- **Text shown**
+===+

Transposon clusters as substrates for aberrant splice-site activation
- PMID: 32965162
- PMCID: PMC7951965
- DOI: 10.1080/15476286.2020.1805909
Transposon clusters as substrates for aberrant splice-site activation
Abstract
Transposed elements (TEs) have dramatically shaped evolution of the exon-intron structure and significantly contributed to morbidity, but how recent TE invasions into older TEs cooperate in generating new coding sequences is poorly understood. Employing an updated repository of new exon-intron boundaries induced by pathogenic mutations, termed DBASS, here we identify novel TE clusters that facilitated exon selection. To explore the extent to which such TE exons maintain RNA secondary structure of their progenitors, we carried out structural studies with a composite exon that was derived from a long terminal repeat (LTR78) and AluJ and was activated by a C > T mutation optimizing the 5' splice site. Using a combination of SHAPE, DMS and enzymatic probing, we show that the disease-causing mutation disrupted a conserved AluJ stem that evolved from helix 3.3 (or 5b) of 7SL RNA, liberating a primordial GC 5' splice site from the paired conformation for interactions with the spliceosome. The mutation also reduced flexibility of conserved residues in adjacent exon-derived loops of the central Alu hairpin, revealing a cross-talk between traditional and auxilliary splicing motifs that evolved from opposite termini of 7SL RNA and were approximated by Watson-Crick base-pairing already in organisms without spliceosomal introns. We also identify existing Alu exons activated by the same RNA rearrangement. Collectively, these results provide valuable TE exon models for studying formation and kinetics of pre-mRNA building blocks required for splice-site selection and will be useful for fine-tuning auxilliary splicing motifs and exon and intron size constraints that govern aberrant splice-site activation.

+===+

- **Source information**

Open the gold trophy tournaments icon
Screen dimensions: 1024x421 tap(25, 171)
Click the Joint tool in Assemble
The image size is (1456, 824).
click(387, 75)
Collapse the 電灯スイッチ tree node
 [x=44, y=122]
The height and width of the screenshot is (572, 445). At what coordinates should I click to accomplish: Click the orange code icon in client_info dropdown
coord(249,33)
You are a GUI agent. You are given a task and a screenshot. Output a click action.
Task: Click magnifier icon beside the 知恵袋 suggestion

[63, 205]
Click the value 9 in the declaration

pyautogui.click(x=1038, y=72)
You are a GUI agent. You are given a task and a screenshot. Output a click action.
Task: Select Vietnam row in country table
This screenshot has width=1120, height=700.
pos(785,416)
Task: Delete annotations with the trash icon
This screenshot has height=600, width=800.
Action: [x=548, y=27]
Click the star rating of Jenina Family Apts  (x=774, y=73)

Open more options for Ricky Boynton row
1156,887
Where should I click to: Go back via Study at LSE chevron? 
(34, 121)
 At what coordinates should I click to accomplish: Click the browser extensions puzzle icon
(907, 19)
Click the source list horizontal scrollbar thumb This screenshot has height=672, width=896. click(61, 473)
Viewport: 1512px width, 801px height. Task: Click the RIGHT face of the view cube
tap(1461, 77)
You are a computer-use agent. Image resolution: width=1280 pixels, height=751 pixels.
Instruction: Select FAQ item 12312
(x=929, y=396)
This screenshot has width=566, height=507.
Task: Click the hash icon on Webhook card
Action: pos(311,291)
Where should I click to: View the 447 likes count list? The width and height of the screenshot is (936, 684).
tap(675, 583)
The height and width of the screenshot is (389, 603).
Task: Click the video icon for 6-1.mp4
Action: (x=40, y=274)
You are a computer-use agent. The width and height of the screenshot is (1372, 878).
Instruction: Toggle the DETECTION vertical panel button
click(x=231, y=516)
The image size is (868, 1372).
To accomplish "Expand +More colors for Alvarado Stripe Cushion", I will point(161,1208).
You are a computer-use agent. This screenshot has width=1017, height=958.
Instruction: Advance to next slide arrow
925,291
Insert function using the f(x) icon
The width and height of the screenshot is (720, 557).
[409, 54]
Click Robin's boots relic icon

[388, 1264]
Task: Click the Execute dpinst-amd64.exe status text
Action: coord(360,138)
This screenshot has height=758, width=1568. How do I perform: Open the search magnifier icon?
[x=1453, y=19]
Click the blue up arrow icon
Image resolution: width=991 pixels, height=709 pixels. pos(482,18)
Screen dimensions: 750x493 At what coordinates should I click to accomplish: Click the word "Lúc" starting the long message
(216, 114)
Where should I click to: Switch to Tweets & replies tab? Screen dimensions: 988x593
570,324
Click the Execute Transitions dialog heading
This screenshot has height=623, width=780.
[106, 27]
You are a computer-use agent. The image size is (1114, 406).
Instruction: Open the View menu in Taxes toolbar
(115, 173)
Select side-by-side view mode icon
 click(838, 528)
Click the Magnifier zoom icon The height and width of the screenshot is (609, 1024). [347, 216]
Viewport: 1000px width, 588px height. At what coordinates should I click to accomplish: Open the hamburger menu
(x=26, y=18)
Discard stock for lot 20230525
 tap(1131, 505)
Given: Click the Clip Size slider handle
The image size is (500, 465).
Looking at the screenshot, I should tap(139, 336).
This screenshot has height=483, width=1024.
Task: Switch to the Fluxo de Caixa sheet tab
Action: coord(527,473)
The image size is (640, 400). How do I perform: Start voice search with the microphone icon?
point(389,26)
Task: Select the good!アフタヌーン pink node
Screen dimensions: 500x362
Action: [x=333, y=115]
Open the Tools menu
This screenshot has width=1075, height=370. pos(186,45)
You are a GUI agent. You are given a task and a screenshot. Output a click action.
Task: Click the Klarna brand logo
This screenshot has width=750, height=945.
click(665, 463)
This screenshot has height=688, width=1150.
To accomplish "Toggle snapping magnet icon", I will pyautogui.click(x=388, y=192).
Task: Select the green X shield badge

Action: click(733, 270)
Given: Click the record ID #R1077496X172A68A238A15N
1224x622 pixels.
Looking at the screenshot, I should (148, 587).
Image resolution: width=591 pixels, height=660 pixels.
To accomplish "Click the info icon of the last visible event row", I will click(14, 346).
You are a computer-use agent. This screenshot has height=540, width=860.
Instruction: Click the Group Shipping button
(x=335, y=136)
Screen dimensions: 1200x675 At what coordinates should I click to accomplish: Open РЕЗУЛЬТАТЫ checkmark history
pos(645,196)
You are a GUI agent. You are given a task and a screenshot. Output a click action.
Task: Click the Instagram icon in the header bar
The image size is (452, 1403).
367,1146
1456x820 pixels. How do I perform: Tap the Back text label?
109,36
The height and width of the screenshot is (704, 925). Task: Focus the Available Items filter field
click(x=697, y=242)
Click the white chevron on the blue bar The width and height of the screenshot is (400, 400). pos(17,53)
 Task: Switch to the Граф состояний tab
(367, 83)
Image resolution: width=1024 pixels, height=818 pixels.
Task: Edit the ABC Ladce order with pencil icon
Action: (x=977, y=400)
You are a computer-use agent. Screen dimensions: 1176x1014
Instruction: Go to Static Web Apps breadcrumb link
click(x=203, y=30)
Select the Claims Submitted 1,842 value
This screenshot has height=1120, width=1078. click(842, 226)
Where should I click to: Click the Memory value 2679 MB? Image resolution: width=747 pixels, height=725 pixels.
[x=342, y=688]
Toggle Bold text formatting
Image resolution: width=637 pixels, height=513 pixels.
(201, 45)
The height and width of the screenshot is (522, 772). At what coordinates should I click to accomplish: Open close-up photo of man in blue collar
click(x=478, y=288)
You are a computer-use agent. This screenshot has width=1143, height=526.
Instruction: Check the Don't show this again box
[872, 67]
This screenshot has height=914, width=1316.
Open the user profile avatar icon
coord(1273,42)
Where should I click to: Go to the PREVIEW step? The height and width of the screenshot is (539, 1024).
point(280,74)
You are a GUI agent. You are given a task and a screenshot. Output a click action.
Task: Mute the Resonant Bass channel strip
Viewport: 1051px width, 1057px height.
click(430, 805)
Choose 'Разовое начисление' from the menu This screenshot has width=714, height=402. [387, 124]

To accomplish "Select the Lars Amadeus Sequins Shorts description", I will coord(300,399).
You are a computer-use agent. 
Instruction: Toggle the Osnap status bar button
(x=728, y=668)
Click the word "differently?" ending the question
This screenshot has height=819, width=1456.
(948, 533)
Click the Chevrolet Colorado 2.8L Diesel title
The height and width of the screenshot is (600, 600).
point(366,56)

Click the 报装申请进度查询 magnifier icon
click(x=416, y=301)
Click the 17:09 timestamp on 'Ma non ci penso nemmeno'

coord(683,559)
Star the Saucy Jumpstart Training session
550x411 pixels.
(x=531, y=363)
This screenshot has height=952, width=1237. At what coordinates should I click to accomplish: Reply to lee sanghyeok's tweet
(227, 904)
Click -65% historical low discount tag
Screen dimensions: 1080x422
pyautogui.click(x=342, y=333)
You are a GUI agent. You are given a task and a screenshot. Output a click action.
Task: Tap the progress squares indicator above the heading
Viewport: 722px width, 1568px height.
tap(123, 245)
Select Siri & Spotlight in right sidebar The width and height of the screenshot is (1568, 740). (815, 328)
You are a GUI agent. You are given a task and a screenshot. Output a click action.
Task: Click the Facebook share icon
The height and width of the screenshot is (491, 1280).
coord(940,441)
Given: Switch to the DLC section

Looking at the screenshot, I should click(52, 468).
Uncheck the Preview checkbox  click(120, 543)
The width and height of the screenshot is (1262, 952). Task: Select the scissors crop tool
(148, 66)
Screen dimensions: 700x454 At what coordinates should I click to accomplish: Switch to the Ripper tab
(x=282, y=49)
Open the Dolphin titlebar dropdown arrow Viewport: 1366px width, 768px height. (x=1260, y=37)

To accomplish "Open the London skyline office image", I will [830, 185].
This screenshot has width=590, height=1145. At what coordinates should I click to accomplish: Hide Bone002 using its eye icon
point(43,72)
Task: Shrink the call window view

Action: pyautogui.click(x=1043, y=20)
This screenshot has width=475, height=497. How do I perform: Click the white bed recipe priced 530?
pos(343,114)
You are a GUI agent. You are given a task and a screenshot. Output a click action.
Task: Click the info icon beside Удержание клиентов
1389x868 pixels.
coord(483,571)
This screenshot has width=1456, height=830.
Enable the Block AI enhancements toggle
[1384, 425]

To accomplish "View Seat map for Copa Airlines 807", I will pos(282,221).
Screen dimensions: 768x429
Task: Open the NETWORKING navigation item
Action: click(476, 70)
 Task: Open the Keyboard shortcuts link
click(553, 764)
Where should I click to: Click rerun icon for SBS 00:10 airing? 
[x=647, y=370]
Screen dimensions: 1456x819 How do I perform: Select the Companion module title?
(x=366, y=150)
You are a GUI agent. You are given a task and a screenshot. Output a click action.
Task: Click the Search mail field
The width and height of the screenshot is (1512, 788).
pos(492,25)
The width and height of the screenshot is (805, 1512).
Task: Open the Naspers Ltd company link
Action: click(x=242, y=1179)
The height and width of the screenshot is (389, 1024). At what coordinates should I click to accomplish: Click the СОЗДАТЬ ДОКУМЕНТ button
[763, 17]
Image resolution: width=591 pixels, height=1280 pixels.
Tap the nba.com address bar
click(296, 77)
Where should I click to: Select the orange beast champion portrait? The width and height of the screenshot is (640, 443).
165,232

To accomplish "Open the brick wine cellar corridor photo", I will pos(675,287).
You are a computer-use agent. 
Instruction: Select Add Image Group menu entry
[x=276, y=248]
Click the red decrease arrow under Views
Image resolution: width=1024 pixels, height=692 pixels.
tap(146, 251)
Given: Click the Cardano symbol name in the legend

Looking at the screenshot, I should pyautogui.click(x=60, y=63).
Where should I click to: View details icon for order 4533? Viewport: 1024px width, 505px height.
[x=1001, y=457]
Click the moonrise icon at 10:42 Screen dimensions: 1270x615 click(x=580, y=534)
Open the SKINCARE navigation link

+===+

- **Exercises to complete**
1) In the transposon abstract, what is the updated repository of new exon-intron boundaries induced by pathogenic mutations called?
2) Using the transposon abstract, explain how the disease-causing C > T mutation made the 5' splice site available to the spliceosome.
3) Continue the transposon abstract from its final sentence.
The entries have nothing to do with the transposon abstract.

- **Answers by task**
1) It is called DBASS.

2) The mutation disrupted a conserved AluJ stem that evolved from helix 3.3 (or 5b) of 7SL RNA. This freed a primordial GC 5' splice site from its paired conformation so it could interact with the spliceosome.

3)
Keywords: DBASS3; DBASS5; RNA processing; RNA secondary structure; Transposed element; genetic disease; lariat branch point; mutation; splice site.
Conflict of interest statement
None. Inventor royalties from a licensing agreement for the intellectual property unrelated to this work (US patents 9,714,422 and 10,196,639) were personally contributed to the University of Southampton Faculty of Medicine and converted into a research grant administered by the same institution.